There, for a moment, my American Andretti let his guard down. There, as he backed up, he hit a car. I should note that it was illegally parked. But this was Italy – such a statement is both redundant and irrelevant: all cars are parked illegally, and none are.

And besides, I still blame the highway.

I sat, shaking. Unable to think and, I realized, unable to hear, at least momentarily. Rand got out of the car, assessed the damage, and started to leave a note.

He got as far as “ciao”, before realizing he didn’t know Italian.

“Um,” he said, handing the paper to me, “Can you write the note?”

I stared at it. “Ciao.”

I didn’t cross it out. It was a solid beginning.

“Ciao, abbiamo battuto la machina …”

My Italian is not perfect under the best of circumstances. Under the pressure of that moment, my fluency became as garbled as the fender we’d bumped into. The word I wanted was “sbattuto” – we hit your car.
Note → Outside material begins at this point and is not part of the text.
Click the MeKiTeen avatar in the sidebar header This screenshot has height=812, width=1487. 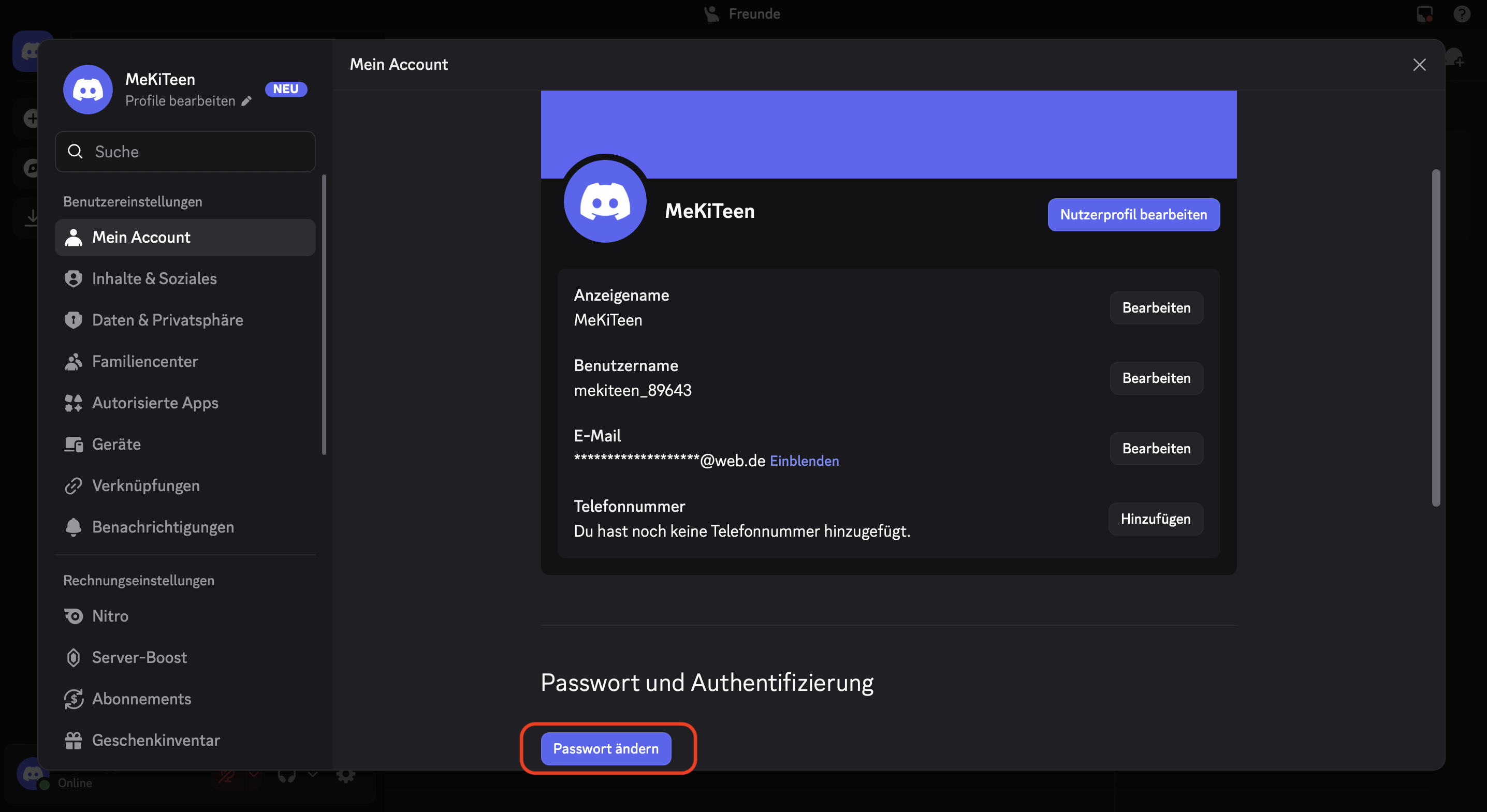coord(88,90)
Instead I wrote battuto – we beat your car.

Never mind. When we were contacted, days later, the owner of the vehicle questioned my sanity but not my grammar. He noted that we were the first people in the history of Italy to have ever left a note. The price of our integrity came out to 600 Euros. Even through the email, I could hear him incredulously laughing.

The memory of this still smarts a little.
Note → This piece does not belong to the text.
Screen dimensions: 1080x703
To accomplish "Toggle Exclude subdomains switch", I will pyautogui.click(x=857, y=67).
But this was later. After we left the note, we still had to get to our hotel. It was cruelly close – we could walk the distance in a matter of minutes. The drive took us seconds. When we arrived, a charming head valet would take Rand’s keys and ask us how our drive was.

I have forgotten his name. But his face, his voice, his actions, these would become indelible. Still rattled, I told him everything that happened. Together, we surveyed the damage. The side of our rental car had been gouged. A cruel dent stretching from the front door to the back. I winced.

He told us not to worry.

The hotel would turn out to be one of the most beautiful I’d ever been in. Our view of the water was unspeakably lovely. But the accident hung over us like a fog that would not lift. Everything would be okay. But we didn’t know that yet.
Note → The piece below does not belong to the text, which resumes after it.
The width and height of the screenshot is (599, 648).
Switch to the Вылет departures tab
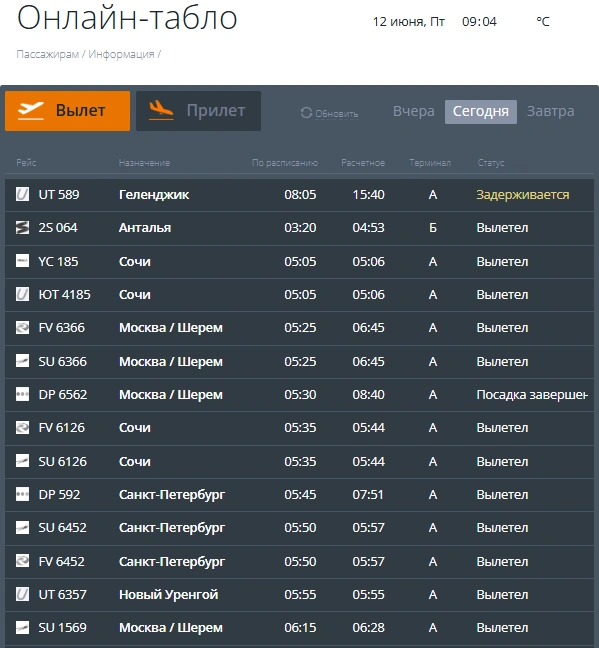(x=67, y=111)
The view from our hotel room.


“I feel like this highway is a character in our vacation,” Rand would later say. “It’s the villain.”

The next day, we walked into town (we were talking no chances), and upon our return, we saw what appeared to be our rental car in the parking lot of the hotel. But nearly all evidence of the accident had been erased. Rand walked up, touched the doors, his brow knitted in puzzlement.

The head valet approached, explaining that he buffed it out as best he could, and apologizing for being unable to fix the damage entirely.

Rand replied by hugging him.

He tipped him too, of course. But I suspected that he got plenty of tips. His reaction to Rand’s hug (he reciprocated, and laughed, and slapped my husband on the back), suggested that he did not get many of those.

The fog lifted a little.

Our remaining days in Italy would be wonderful and chaotic. I remain both grateful for them and in no rush to return. At the end of the trip, we drove back to Naples to drop off our rental car. We handed over the keys, and the attendant at the agency said he just needed to check the car for damage.

I braced myself, trying to figure out what story absolved us from guilt. There wasn’t one. It wouldn’t matter.

In the end, he would only ask me this: Had we scratched the passenger side mirror during our drive?

The mirror? The mirror?

I stared at him blankly and replied that we were honestly unaware of any damage to the mirror. He nodded, explained that it was minor and we would not be charged for it. Other than that, the car was fine.

And we left.

“What happened?” Rand asked.

“He didn’t find any damage,” I said.

We held our laughter until we were out of the parking lot. We might have held it until we were out of the country. It felt like we didn’t exhale until we landed in Germany. Only then did we shake our heads and wince at the cost of our mistakes. Only then were we able to marvel at what we’d gotten away with.